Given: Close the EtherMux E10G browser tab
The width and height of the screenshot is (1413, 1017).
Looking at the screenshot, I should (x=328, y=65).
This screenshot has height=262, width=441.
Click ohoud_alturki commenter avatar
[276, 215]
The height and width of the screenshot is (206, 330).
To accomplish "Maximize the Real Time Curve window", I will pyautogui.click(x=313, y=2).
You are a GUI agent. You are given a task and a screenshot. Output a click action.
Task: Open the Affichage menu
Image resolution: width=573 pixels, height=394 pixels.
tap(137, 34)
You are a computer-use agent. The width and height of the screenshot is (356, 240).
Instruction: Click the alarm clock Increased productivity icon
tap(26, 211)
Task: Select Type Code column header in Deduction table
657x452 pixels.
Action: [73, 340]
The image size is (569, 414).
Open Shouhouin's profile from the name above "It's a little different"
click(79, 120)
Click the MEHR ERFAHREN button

- Task prompt
Reproduce every one of the rows above verbatim, without changing any line.

- The reply
Given: Close the EtherMux E10G browser tab
The width and height of the screenshot is (1413, 1017).
Looking at the screenshot, I should (x=328, y=65).
This screenshot has height=262, width=441.
Click ohoud_alturki commenter avatar
[276, 215]
The height and width of the screenshot is (206, 330).
To accomplish "Maximize the Real Time Curve window", I will pyautogui.click(x=313, y=2).
You are a GUI agent. You are given a task and a screenshot. Output a click action.
Task: Open the Affichage menu
Image resolution: width=573 pixels, height=394 pixels.
tap(137, 34)
You are a computer-use agent. The width and height of the screenshot is (356, 240).
Instruction: Click the alarm clock Increased productivity icon
tap(26, 211)
Task: Select Type Code column header in Deduction table
657x452 pixels.
Action: [73, 340]
The image size is (569, 414).
Open Shouhouin's profile from the name above "It's a little different"
click(79, 120)
Click the MEHR ERFAHREN button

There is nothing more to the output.